= Your objective =
Write each line of the records below as one string in a JSON list, in order, leaving out blank lines.

§ §

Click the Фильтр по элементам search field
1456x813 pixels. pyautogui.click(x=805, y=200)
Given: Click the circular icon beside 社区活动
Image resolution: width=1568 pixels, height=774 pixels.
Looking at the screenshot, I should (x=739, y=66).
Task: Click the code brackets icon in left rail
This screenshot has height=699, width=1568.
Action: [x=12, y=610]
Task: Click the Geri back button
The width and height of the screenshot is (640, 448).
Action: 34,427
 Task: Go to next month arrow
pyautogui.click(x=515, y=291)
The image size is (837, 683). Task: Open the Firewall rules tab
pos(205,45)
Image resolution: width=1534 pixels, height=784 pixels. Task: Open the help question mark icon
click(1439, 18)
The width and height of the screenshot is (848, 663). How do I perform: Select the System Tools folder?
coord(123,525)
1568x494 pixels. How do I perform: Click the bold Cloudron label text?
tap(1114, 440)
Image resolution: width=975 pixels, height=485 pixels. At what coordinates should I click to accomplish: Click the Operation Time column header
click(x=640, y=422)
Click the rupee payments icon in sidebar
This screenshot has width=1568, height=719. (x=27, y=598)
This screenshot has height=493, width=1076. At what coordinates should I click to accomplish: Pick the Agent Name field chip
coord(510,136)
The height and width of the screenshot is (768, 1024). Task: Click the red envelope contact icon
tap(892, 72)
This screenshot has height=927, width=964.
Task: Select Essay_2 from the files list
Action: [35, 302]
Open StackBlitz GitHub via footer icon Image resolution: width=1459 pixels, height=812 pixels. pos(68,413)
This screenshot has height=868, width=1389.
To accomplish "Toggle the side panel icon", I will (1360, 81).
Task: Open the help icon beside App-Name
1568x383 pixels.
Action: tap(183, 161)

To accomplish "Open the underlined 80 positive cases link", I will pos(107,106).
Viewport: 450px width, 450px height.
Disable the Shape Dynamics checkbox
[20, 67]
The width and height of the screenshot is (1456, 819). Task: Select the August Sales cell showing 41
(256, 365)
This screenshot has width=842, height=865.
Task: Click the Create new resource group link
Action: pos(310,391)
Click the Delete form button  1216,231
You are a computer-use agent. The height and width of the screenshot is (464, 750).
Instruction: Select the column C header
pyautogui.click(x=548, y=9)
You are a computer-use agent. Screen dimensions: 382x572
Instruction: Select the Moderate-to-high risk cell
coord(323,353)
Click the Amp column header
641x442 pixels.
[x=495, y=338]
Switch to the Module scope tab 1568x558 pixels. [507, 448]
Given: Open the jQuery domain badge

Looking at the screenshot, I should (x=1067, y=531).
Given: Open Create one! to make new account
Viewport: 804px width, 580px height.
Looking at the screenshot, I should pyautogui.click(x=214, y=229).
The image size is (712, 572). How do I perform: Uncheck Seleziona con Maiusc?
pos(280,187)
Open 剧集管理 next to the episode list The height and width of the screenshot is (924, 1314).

§ §

= Exercise solution =
[
  "Click the Фильтр по элементам search field",
  "1456x813 pixels. pyautogui.click(x=805, y=200)",
  "Given: Click the circular icon beside 社区活动",
  "Image resolution: width=1568 pixels, height=774 pixels.",
  "Looking at the screenshot, I should (x=739, y=66).",
  "Task: Click the code brackets icon in left rail",
  "This screenshot has height=699, width=1568.",
  "Action: [x=12, y=610]",
  "Task: Click the Geri back button",
  "The width and height of the screenshot is (640, 448).",
  "Action: 34,427",
  " Task: Go to next month arrow",
  "pyautogui.click(x=515, y=291)",
  "The image size is (837, 683). Task: Open the Firewall rules tab",
  "pos(205,45)",
  "Image resolution: width=1534 pixels, height=784 pixels. Task: Open the help question mark icon",
  "click(1439, 18)",
  "The width and height of the screenshot is (848, 663). How do I perform: Select the System Tools folder?",
  "coord(123,525)",
  "1568x494 pixels. How do I perform: Click the bold Cloudron label text?",
  "tap(1114, 440)",
  "Image resolution: width=975 pixels, height=485 pixels. At what coordinates should I click to accomplish: Click the Operation Time column header",
  "click(x=640, y=422)",
  "Click the rupee payments icon in sidebar",
  "This screenshot has width=1568, height=719. (x=27, y=598)",
  "This screenshot has height=493, width=1076. At what coordinates should I click to accomplish: Pick the Agent Name field chip",
  "coord(510,136)",
  "The height and width of the screenshot is (768, 1024). Task: Click the red envelope contact icon",
  "tap(892, 72)",
  "This screenshot has height=927, width=964.",
  "Task: Select Essay_2 from the files list",
  "Action: [35, 302]",
  "Open StackBlitz GitHub via footer icon Image resolution: width=1459 pixels, height=812 pixels. pos(68,413)",
  "This screenshot has height=868, width=1389.",
  "To accomplish \"Toggle the side panel icon\", I will (1360, 81).",
  "Task: Open the help icon beside App-Name",
  "1568x383 pixels.",
  "Action: tap(183, 161)",
  "To accomplish \"Open the underlined 80 positive cases link\", I will pos(107,106).",
  "Viewport: 450px width, 450px height.",
  "Disable the Shape Dynamics checkbox",
  "[20, 67]",
  "The width and height of the screenshot is (1456, 819). Task: Select the August Sales cell showing 41",
  "(256, 365)",
  "This screenshot has width=842, height=865.",
  "Task: Click the Create new resource group link",
  "Action: pos(310,391)",
  "Click the Delete form button  1216,231",
  "You are a computer-use agent. The height and width of the screenshot is (464, 750).",
  "Instruction: Select the column C header",
  "pyautogui.click(x=548, y=9)",
  "You are a computer-use agent. Screen dimensions: 382x572",
  "Instruction: Select the Moderate-to-high risk cell",
  "coord(323,353)",
  "Click the Amp column header",
  "641x442 pixels.",
  "[x=495, y=338]",
  "Switch to the Module scope tab 1568x558 pixels. [507, 448]",
  "Given: Open the jQuery domain badge",
  "Looking at the screenshot, I should (x=1067, y=531).",
  "Given: Open Create one! to make new account",
  "Viewport: 804px width, 580px height.",
  "Looking at the screenshot, I should pyautogui.click(x=214, y=229).",
  "The image size is (712, 572). How do I perform: Uncheck Seleziona con Maiusc?",
  "pos(280,187)",
  "Open 剧集管理 next to the episode list The height and width of the screenshot is (924, 1314)."
]